■ Work request ■
Return all the entries below exactly as they were given.

------ Task input ------

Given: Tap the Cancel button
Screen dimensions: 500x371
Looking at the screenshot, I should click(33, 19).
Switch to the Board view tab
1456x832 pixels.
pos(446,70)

------

■ Answer below ■
Given: Tap the Cancel button
Screen dimensions: 500x371
Looking at the screenshot, I should click(33, 19).
Switch to the Board view tab
1456x832 pixels.
pos(446,70)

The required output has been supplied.